As a child in his parents’ native Tunisia, Mansour Arem remembers Ramadan nights at his grandpa’s home in Tunis, where extended family would gather in anticipation of breaking their fast and sharing a meal. “My mother, my grandmother, my aunts, we'd all get together and there'd be a lot of cooking throughout the day without any eating,” he recalls, “so everybody is abstaining themselves [but] you have all these aromas and flavors.” As they all sat down to eat, Mansour recalls a distinct sense of both frenzy and deep calm—that feeling when “you're super hungry, and it's delicious, and your family is there, you're all enjoying it at the same time. It's amazing.”
While Mansour, 27, and his brother Karim, 26, were born and raised in Houston, Texas, they spent lots of time in Tunisia, their memories of which are inextricably intertwined with memories of eating. Last year at the start of quarantine, the brothers moved back to their hometown to co-found Zwïta Foods, centered on their signature Tunisian harissa. Their formula—based on their grandmother’s recipe, which Noura made at home—is full of rehydrated sun-dried Guajillo chiles that are ground into a vibrant paste with garlic, salt, coriander, caraway, and olive oil. They also make a hotter variation that’s punched up with chiles de árbol, and a sweet-and-spicy “habarissa” featuring fire-roasted habaneros, bell peppers, and honey.
At Zwïta, the brothers sought out to make products that are “unapologetically Tunisian,” to represent the foods that they grew up with in the place where they were born and raised. Mansour, who studied food science, says he’s “always felt that in the United States there was [this tendency that] everything has to be lumped.” Anything that’s from east or south of Europe, “what people consider the Middle East, they have to dump it in the same bag: harissa, hummus, it’s all ‘Middle Eastern food.’ [But] I always saw my food as its own distinct thing.”
“The United States is my home, but Tunisia is my home as well, so I have kind of this double perspective,” Mansour says.
The food culture in Houston also provides ample inspiration—and while Texas barbecue may be sacred territory, experimentation beckons. Nowadays, Mansour likes to play around with new uses for their product, in part shaped by that double perspective. He loves to incorporate it into classic Tunisian dishes, stirred into the street food staple lablebi—a brothy chickpea stew, warmed with cumin and studded with oil-packed tuna and crusty bread—or slathered on a baguette with potato, egg, and chopped salad for a classic Tunisian sandwich, or, perhaps scooped up with warm pita alongside olives, capers, and oil-packed tuna for a light Tunisian lunch. But also, he says, “I add it to anything that needs a little boost of flavor and maybe some spiciness without necessarily adding [just] the paste,” adding that he recently made a harissa vinegar, combining the harissa paste with some white vinegar and leaving it to condition for a bit before straining. “Sometimes I’ll just add it in [to whatever I’m making], which is something my mom would never do. She’s more of a traditional, ‘everything in its place’ kind of a person. I’m more what you would consider, [as] we say in Tunisian, ‘balbaaz,’ which is kind of messy, ‘everything mixed together.’

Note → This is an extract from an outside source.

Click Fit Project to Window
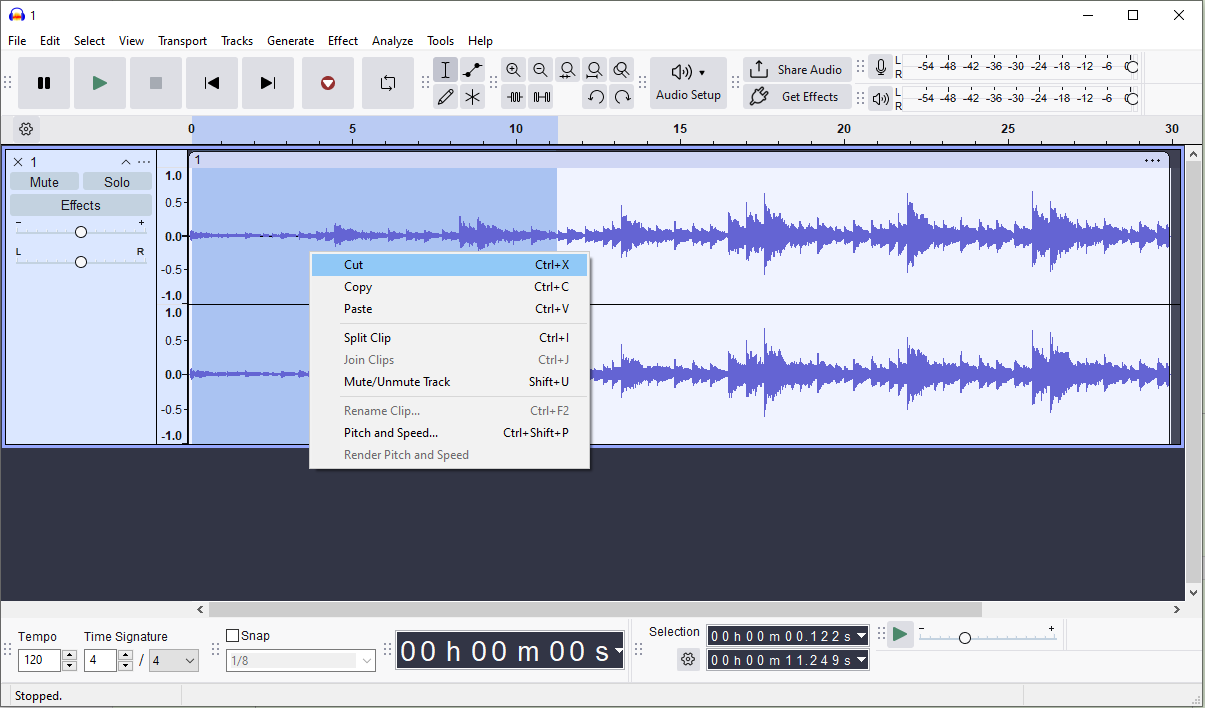Viewport: 1205px width, 708px height. coord(594,69)

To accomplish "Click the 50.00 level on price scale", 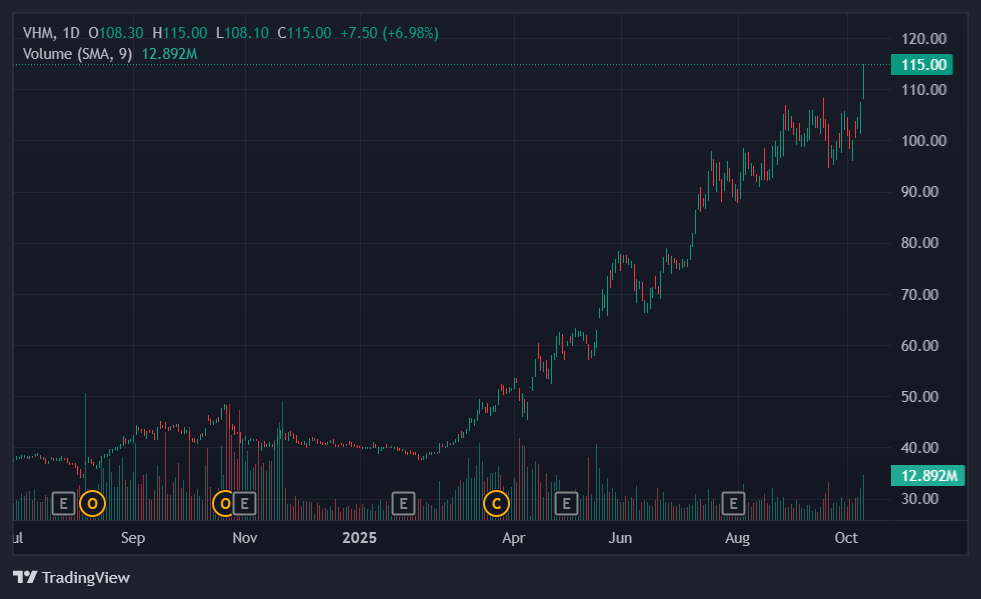I will point(924,397).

He also recently cooked up a harissa BBQ pork belly (“That stuff was good,” he assures me, “that stuff was really good”; get the recipe here) and envisions another Texas-Tunisia mashup: brisket rubbed with harissa, salt, and pepper. Eventually, Mansour dreams of throwing a big Viet-Cajun-style crawfish boil party in homage to Houston’s thriving Vietnamese community, featuring a cooking broth with plenty of smoky harissa mixed in.
“A crawfish boil is something that you do with a bunch of friends, and these days it’s not easy to organize something like that,” he says. But hopefully someday, maybe soon.